TASK DESCRIPTION — Leave out every picture, and restate word for word only the lines from the one containing "Viewport: 840px width, 500px height." through the end of the material.

RECORDS FOR THIS TASK —
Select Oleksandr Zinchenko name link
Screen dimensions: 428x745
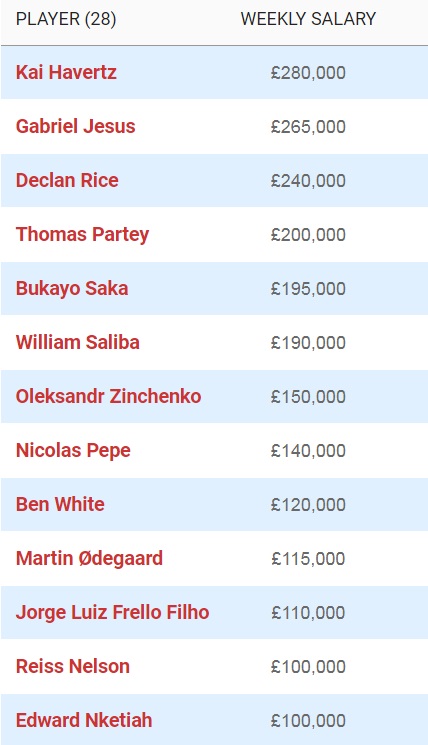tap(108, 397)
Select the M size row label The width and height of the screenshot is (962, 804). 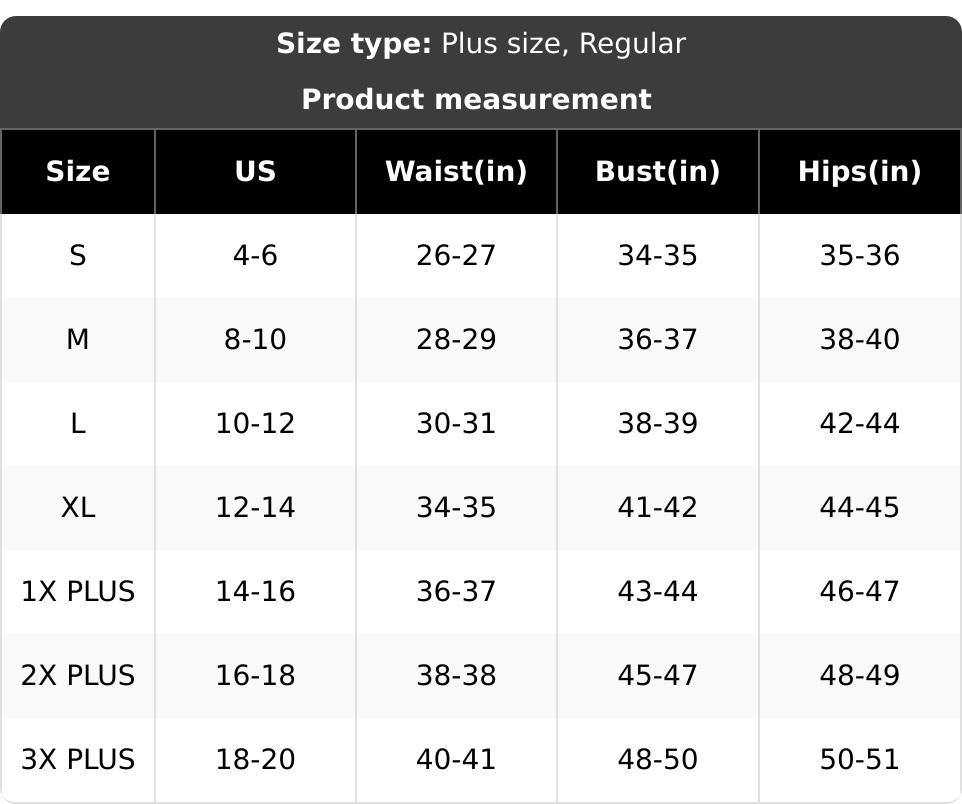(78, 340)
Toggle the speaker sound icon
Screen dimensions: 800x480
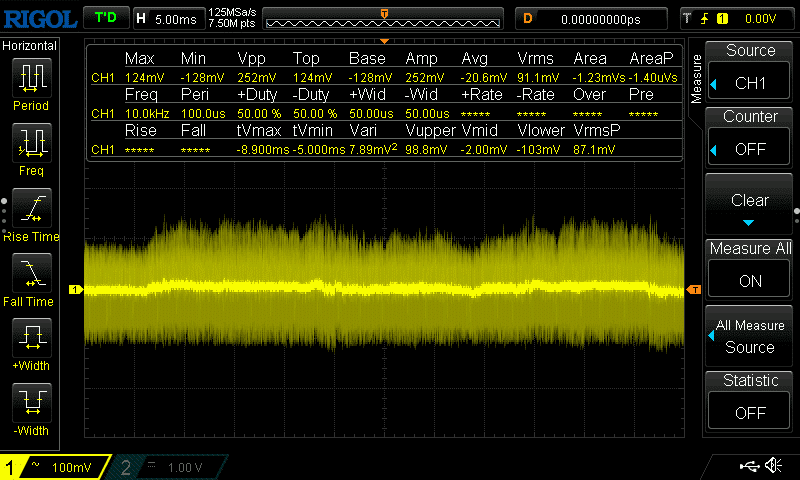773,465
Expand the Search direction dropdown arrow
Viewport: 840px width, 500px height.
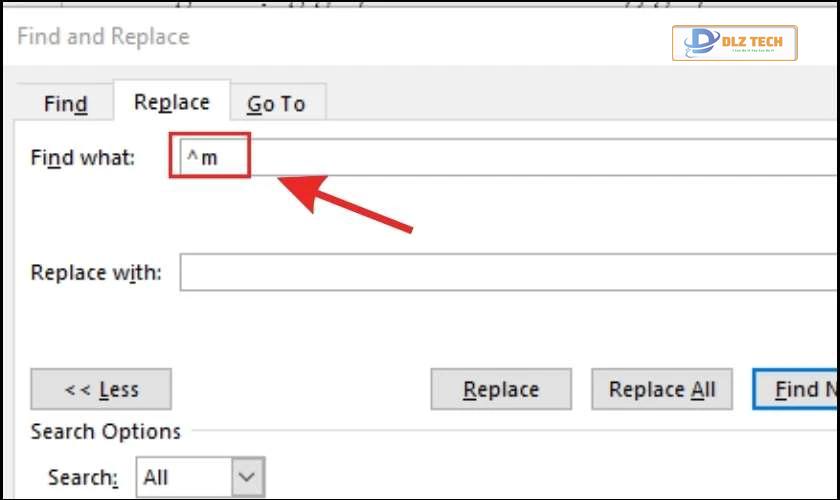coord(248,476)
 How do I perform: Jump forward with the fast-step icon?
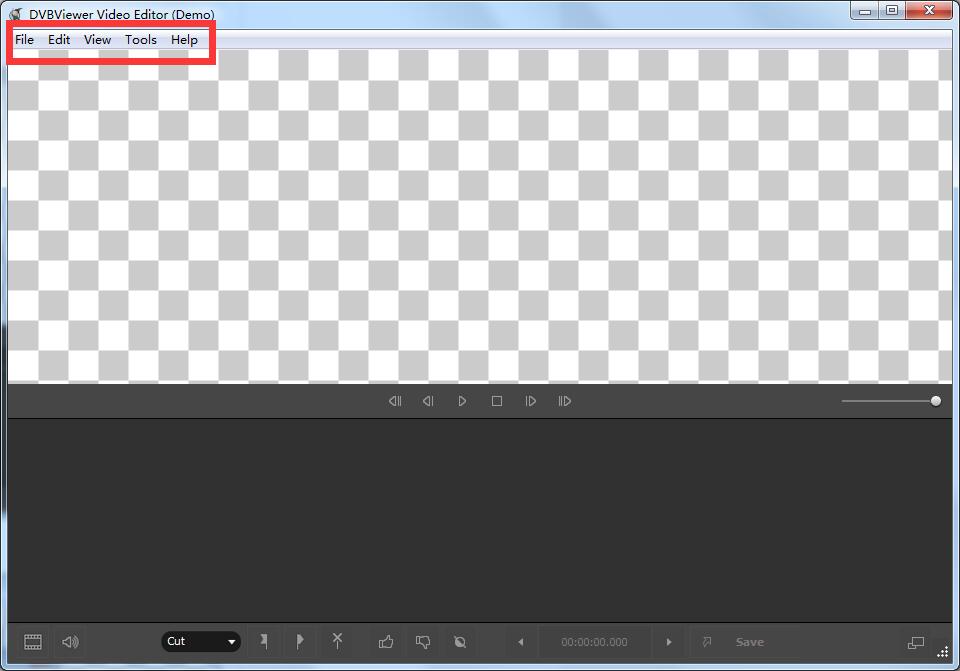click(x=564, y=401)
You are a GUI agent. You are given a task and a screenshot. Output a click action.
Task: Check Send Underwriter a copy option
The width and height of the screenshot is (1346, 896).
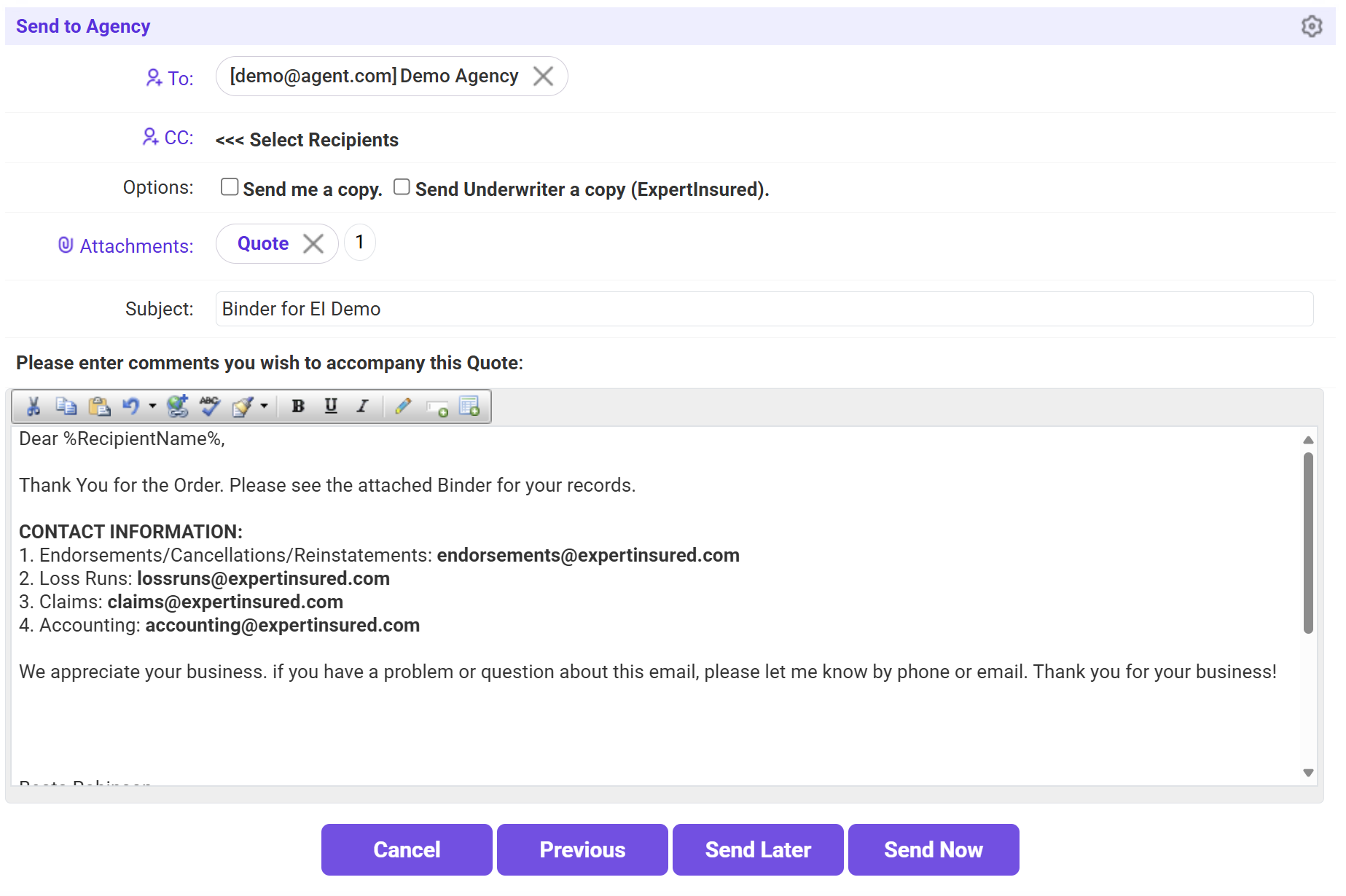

ANSWER TO THE PROBLEM —
Viewport: 840px width, 500px height.
coord(248,476)
 How do I perform: Jump forward with the fast-step icon?
click(x=564, y=401)
You are a GUI agent. You are given a task and a screenshot. Output a click action.
Task: Check Send Underwriter a copy option
The width and height of the screenshot is (1346, 896).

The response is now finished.